Uma paused, made a quarter of a turn back toward me. “Need I be concerned?” she asked

“What? No, not about that. Just someone’s ‘damn you, just stop fighting’. I’ll be fine, now that I’ve cleansed it from my aura.”

She shook her head, ran the fingers of her left hand through her dark mane. “I have trouble getting brother to wear amulets against curses. I’m too tired to fight you, as well.”

“You don’t need to fight. I figured magical trinkets were too expensive, especially when someone perceptive enough can find small sunstones in the river mud.”

“How small?” she asked, suddenly interested. I made the mistake of showing her with my fingers. “Oh, you mean tiny. Nothing like that will work for long.”

“Not alone.” I admitted. “But weave a dozen or so together with silver wire, or set them in a piece of jewelry...”

She tapped one of the rings on her fingers, a silver band, set with eight slab-like peridots. “We think alike in that matter, but it is always best not to trust the magics of others, or even magic itself.”

“My first magical trainer, Red Hare, also believed this.” I said.

“Red Hare?” she asked.

“It can also be translated ‘Blood Rabbit’, but I find my translation a more accurate representation of the man.”

“I thought your first tutor was a gordvork, whose name I forgot.”

“Birimirihiirp.”

“I didn’t ask, an indication that I don’t care.”

“His name means Wanders in the Mist.”

“Something which I also don’t care about.”

“He taught me much of teas and brews and potions, but Red Hare was the first who taught me anything my System recognized as a spell.”

She snorted. “Forgive me if I know enough about your System to not care how it categorizes things.”

“What do you care about?” I asked. “Ask me your questions, I’ll tell you no lies.”

“Perhaps I’ve been in Whitehill too long.” she said, “But I’d rather you told me the truth instead of just not lying to me.”

“I am long past believing there is only one truth; how could there be, when there are so many lies?”

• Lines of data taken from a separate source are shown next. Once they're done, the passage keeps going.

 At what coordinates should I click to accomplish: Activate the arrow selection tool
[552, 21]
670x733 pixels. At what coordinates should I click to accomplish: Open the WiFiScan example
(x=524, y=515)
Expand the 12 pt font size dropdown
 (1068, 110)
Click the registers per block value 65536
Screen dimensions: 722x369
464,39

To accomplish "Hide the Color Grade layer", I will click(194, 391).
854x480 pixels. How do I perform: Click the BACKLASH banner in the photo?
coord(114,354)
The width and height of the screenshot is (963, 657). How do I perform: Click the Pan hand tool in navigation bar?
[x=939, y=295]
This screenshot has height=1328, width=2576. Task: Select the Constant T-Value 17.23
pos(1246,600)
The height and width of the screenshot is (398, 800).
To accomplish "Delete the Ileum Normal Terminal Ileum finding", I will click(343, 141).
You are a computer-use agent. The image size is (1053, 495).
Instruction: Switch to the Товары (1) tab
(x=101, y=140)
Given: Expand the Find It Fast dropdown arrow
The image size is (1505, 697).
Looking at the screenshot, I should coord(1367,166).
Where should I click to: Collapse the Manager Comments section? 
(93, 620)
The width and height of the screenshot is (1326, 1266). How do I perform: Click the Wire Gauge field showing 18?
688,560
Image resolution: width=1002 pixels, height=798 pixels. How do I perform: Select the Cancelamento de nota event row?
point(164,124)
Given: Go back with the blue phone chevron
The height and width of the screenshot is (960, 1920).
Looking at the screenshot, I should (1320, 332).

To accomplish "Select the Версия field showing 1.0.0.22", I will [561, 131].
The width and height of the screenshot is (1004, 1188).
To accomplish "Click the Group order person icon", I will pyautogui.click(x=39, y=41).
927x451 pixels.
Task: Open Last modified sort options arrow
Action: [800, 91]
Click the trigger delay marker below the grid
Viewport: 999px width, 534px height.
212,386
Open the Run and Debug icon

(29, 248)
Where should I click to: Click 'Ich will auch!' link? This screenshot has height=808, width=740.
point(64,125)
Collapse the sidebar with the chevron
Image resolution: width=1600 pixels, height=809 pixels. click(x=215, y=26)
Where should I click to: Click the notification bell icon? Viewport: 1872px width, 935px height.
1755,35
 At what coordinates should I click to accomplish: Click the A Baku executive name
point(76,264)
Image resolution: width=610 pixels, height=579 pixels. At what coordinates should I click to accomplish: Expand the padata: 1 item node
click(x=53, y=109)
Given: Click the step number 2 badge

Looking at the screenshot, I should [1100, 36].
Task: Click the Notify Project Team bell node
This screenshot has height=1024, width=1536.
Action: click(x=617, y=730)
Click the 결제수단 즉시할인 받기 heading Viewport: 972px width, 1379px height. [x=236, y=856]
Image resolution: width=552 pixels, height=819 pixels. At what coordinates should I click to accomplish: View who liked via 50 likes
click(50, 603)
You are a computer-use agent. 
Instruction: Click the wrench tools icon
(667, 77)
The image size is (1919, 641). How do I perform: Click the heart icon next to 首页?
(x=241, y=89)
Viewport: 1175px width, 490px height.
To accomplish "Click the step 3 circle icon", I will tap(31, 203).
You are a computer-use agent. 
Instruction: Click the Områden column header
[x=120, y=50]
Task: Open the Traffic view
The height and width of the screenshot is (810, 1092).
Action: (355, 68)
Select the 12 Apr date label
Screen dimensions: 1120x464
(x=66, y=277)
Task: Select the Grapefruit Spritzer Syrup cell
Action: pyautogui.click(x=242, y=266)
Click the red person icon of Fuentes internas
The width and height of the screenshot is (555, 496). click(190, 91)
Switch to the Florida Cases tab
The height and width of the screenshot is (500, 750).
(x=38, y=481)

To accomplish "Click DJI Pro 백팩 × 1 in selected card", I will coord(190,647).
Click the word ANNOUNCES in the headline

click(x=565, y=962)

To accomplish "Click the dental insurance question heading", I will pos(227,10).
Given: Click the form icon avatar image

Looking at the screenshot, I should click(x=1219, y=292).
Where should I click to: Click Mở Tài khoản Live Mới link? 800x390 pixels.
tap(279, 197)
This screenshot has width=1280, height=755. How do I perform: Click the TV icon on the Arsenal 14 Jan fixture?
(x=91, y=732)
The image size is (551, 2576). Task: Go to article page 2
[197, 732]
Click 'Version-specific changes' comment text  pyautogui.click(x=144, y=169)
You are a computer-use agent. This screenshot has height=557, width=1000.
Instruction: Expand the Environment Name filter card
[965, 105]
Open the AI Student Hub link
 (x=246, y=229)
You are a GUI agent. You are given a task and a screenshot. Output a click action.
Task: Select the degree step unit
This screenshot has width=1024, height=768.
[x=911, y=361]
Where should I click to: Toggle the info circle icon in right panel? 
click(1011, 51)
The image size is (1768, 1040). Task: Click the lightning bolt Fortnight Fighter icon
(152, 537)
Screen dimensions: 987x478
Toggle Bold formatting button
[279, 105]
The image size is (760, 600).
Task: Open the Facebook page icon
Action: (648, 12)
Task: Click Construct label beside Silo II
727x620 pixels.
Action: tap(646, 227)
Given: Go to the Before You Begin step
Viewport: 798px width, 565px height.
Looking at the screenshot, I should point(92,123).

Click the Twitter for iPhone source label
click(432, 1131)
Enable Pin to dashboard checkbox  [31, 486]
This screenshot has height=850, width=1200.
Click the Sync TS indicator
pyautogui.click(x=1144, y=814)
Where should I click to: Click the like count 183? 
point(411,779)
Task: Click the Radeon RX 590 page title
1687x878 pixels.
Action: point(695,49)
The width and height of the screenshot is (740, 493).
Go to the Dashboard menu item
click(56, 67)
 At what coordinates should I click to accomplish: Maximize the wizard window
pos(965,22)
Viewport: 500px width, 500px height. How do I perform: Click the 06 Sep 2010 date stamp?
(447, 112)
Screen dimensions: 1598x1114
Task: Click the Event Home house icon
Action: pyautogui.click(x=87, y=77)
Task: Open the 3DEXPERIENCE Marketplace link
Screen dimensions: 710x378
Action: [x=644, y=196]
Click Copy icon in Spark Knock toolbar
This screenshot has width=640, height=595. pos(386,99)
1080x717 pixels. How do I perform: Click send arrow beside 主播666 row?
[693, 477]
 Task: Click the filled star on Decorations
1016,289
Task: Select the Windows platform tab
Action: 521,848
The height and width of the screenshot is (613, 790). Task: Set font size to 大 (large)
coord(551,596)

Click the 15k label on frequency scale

“Ugh. It is clear that you spent far too much time with brother Guur before coming here.”

I found my gaze at the ground away from her. “He feels otherwise about the time I chose to spend, or perhaps not spend is the better way of putting that.”

“Why not?” she asked. “If nothing else, I know my brother has a talented Cook on staff. Brittany or Bethany; something starting with B and ending in ‘ny’. Pleasant woman, but utterly useless outside the kitchen. But more to the point, why are you here rather than there?”

“The war is here.” I said.

“No, that is why my brother is here; it is why I am here. It is not why you are here.”

“I literally cannot...”

“But you don’t always tell the whole truth, do you.”

“I..”

“No.” she said, slapping her tail across my face. “There is yes; there is no. Do you always tell the whole truth?”

“No, of course not.”

“Why not?”

“How many times has the truth nearly gotten me killed?”

She stopped in front of a large pavilion tent, thrown up near both the side entrance to the wooden keep, and the outhouse on that side. “So, the truth, then. The largest part of it. Why are you HERE?”

It was a skill use; I could have attempted to resist. I didn’t.

“I believe Rakkal is in danger here.” I said. “I want him to survive.”

She snorted, then blew a breath out, flapping her lips.

“I guess I don’t kill you today, then. Come on, my brother is this way.”

.....

The particular word used can also mean “in the near future”, but that makes Skavian (not actually Skavius) sound like a boorish snob, instead of the uncultured snob he actually was.

A minotaur term for a younger brother, one implying cuteness or helplessness rather than respect.